*** Opening of MATERIALS PROVIDED ***

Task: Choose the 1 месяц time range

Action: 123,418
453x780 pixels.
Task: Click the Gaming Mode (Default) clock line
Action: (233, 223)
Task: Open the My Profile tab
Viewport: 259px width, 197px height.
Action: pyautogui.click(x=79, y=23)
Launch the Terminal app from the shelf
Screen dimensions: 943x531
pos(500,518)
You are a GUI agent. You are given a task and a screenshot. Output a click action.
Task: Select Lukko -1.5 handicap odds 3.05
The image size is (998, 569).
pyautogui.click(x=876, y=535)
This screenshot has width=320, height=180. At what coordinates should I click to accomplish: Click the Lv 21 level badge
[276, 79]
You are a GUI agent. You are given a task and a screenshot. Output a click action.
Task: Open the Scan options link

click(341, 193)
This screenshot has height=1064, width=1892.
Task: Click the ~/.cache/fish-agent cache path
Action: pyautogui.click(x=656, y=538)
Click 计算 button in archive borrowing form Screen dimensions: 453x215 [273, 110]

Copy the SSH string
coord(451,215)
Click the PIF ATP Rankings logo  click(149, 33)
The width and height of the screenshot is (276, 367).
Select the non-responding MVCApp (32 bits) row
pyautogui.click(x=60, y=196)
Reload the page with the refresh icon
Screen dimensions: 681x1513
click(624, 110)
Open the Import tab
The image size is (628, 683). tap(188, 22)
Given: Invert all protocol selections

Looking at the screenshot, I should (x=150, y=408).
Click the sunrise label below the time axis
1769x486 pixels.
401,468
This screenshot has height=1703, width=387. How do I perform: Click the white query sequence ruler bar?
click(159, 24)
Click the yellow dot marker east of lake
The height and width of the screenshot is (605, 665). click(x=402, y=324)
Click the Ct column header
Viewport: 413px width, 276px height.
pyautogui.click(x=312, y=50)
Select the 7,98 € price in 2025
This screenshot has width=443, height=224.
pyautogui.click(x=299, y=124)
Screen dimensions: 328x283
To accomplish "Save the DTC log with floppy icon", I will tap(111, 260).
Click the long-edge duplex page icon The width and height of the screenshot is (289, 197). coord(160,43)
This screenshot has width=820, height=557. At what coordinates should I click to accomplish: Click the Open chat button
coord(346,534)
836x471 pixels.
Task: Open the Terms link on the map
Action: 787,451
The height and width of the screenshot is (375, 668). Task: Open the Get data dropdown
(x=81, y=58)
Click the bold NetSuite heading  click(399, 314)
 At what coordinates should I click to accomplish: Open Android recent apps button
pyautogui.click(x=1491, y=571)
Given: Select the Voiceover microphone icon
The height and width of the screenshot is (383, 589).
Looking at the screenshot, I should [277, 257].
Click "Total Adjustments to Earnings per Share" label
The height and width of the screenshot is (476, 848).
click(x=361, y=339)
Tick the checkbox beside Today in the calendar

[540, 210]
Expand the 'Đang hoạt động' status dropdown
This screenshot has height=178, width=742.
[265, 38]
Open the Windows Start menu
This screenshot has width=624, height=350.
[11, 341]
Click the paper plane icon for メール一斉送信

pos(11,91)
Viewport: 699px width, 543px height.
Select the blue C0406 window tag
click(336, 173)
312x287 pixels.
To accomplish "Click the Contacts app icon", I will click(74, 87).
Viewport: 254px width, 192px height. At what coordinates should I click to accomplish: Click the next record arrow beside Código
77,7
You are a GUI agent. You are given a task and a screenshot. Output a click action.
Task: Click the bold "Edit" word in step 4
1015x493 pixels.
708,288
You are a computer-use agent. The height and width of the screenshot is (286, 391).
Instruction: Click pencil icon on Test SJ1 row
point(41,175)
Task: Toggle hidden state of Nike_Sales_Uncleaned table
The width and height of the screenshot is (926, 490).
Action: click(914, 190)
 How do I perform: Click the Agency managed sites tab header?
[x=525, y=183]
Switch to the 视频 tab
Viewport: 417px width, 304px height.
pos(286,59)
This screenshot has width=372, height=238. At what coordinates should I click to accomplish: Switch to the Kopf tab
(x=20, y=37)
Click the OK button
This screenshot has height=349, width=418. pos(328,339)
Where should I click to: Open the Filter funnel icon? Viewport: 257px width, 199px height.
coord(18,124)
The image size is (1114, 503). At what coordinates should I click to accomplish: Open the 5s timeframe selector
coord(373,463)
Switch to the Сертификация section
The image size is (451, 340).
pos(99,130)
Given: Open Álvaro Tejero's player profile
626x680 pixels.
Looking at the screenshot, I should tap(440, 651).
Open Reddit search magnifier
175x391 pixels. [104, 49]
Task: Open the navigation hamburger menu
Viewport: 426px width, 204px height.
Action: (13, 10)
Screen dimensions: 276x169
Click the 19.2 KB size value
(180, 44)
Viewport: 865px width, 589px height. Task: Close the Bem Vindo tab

*** Close of MATERIALS PROVIDED ***

- WHAT IS NEEDED:
Print nothing but the lines from the one containing "This screenshot has width=372, height=238." through the end of the listing above, exactly as written.

- WRITTEN RESPONSE:
This screenshot has width=372, height=238. At what coordinates should I click to accomplish: Switch to the Kopf tab
(x=20, y=37)
Click the OK button
This screenshot has height=349, width=418. pos(328,339)
Where should I click to: Open the Filter funnel icon? Viewport: 257px width, 199px height.
coord(18,124)
The image size is (1114, 503). At what coordinates should I click to accomplish: Open the 5s timeframe selector
coord(373,463)
Switch to the Сертификация section
The image size is (451, 340).
pos(99,130)
Given: Open Álvaro Tejero's player profile
626x680 pixels.
Looking at the screenshot, I should tap(440, 651).
Open Reddit search magnifier
175x391 pixels. [104, 49]
Task: Open the navigation hamburger menu
Viewport: 426px width, 204px height.
Action: (13, 10)
Screen dimensions: 276x169
Click the 19.2 KB size value
(180, 44)
Viewport: 865px width, 589px height. Task: Close the Bem Vindo tab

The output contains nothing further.